> ASSIGNMENT: Return, word for word, only the lines of the data below that lie between the line with "Click the MVA-kontoer page heading" and the line with "Viewport: 1084px width, 640px height.", those two lines included.

> PROVIDED MATERIAL:
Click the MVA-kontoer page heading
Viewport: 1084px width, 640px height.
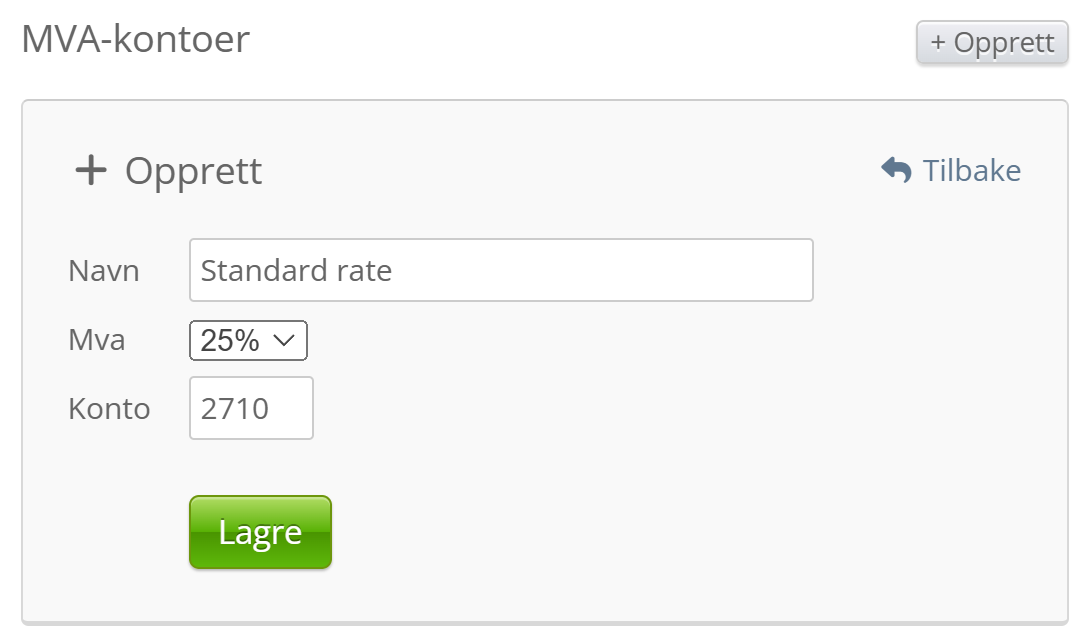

...

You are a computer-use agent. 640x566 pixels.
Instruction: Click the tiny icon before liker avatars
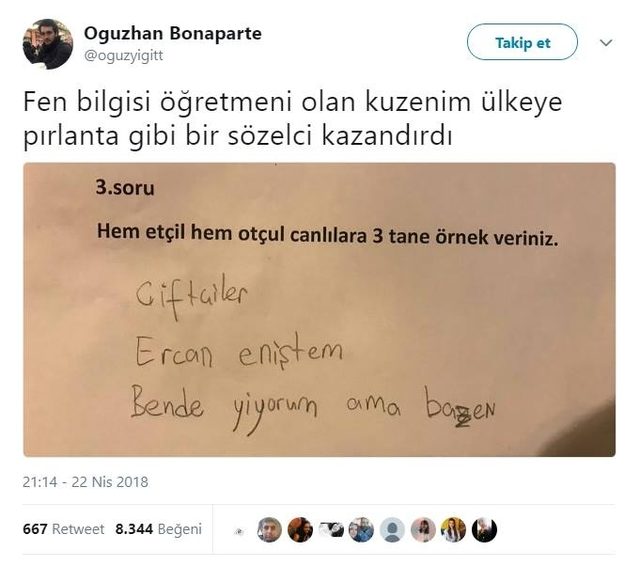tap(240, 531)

> RESPONSE TO THIS TASK:
Click the MVA-kontoer page heading
Viewport: 1084px width, 640px height.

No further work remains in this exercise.